El conseller de Interior, Miquel Buch, ha atribuido a un "grupo muy minoritario de extrema derecha" el origen de los disturbios en el clásico de anoche en los aledaños del Camp Nou y ha desvelado que fueron los inhibidores del FC Barcelona los que frustraron una acción con drones de Tsunami Democràtic.

Así lo ha señalado Buch en una rueda de prensa, tras los disturbios de anoche en los aledaños del Camp Nou, con quemas de contenedores y cargas policiales, que se saldaron con 64 heridos y diez detenidos por desórdenes públicos y atentado a la autoridad.

Buch ha defendido la actuación de los Mossos d'Esquadra, ya que, según ha insistido, fue "adecuada y ajustada a la realidad", en el marco de un amplio dispositivo por las protestas anunciadas por la plataforma anónima Tsunami Democràtic con motivo del clásico entre el FC Barcelona y el Real Madrid.

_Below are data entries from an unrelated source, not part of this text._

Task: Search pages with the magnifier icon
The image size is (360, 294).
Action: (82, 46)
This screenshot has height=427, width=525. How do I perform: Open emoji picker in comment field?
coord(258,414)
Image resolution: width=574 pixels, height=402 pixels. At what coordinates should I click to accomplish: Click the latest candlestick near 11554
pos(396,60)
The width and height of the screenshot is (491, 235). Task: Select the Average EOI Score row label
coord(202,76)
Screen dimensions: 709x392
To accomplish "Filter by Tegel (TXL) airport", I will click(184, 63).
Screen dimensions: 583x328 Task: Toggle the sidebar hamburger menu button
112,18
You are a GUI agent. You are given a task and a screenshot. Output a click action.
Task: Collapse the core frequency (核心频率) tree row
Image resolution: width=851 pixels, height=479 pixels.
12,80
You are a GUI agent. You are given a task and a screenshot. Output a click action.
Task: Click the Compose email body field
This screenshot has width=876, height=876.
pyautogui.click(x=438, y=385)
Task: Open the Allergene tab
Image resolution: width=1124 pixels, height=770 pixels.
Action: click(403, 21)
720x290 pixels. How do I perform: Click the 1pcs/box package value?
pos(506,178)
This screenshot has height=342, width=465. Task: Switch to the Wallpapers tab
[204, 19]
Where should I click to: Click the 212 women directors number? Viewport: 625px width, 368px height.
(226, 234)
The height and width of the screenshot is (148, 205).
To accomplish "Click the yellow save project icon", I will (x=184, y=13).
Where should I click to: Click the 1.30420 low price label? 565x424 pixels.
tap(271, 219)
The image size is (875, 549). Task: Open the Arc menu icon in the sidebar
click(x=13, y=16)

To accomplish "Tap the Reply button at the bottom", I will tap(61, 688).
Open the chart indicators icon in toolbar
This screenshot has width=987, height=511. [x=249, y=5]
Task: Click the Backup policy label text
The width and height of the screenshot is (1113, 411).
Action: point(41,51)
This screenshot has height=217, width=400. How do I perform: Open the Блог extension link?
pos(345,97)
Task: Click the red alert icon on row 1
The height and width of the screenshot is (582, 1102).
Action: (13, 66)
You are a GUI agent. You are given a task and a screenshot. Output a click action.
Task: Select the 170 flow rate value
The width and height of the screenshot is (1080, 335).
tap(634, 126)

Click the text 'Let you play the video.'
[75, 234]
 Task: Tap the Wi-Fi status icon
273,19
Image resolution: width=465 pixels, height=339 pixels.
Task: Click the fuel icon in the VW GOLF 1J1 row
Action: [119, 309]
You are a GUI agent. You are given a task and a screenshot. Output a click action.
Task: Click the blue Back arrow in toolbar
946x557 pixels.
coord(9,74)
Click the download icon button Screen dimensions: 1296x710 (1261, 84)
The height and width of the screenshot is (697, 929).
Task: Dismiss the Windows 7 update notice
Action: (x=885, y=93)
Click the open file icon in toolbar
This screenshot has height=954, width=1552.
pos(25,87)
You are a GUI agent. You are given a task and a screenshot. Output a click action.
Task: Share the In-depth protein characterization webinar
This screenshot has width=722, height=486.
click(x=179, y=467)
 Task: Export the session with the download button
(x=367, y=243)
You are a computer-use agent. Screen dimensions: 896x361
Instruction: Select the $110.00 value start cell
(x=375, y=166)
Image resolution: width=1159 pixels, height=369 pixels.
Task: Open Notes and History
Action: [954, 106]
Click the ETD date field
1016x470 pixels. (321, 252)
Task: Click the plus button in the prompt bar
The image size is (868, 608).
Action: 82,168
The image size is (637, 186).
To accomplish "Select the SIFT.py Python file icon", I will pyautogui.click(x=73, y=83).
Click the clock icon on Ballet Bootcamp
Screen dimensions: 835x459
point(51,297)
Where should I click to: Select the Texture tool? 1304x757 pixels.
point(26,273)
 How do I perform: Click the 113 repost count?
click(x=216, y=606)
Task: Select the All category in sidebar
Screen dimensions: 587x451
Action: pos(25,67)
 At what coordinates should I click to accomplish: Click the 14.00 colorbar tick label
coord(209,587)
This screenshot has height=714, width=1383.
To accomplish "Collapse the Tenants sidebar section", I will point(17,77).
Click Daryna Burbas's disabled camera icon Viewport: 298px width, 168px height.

"Hay imágenes que no nos gustan ni por un lado ni por el otro, pero todos los objetivos de garantizar la seguridad de miles y miles de personas se lograron con éxito", ha indicado el conseller, que ha atribuido el origen de los altercados en el marco de la protesta convocada por Tsunami Democràtic a un grupo aislado.

Un grupo "de extrema derecha"

Según Buch, los enfrentamientos se produjeron después de que un grupo "de extrema derecha con actitud violenta" penetrara "de forma individualizada" en el perímetro diseñado por los Mossos alrededor del Camp Nou, por lo que ha descartado que fuesen los agentes quienes "originaron los altercados" que se vivieron en la zona sur de los accesos al estadio, con el partido ya iniciado.

"No puedo aceptar de ninguna manera y en ningún caso que se diga que la policía originó los altercados", ha subrayado Buch, tras hacer una primera valoración "positiva" del dispositivo que, ha dicho, "no fue sencillo" y permitió que "miles y miles de personas se manifestaran cívica y pacíficamente".

No obstante, ha lamentado que una "inmensa minoría de grupos con actitud violenta eclipsaran que la manifestación transcurriera con normalidad" y ha admitido que se trataba de un partido de fútbol de "alto riesgo" en que los Mossos no descartaban ningún "escenario".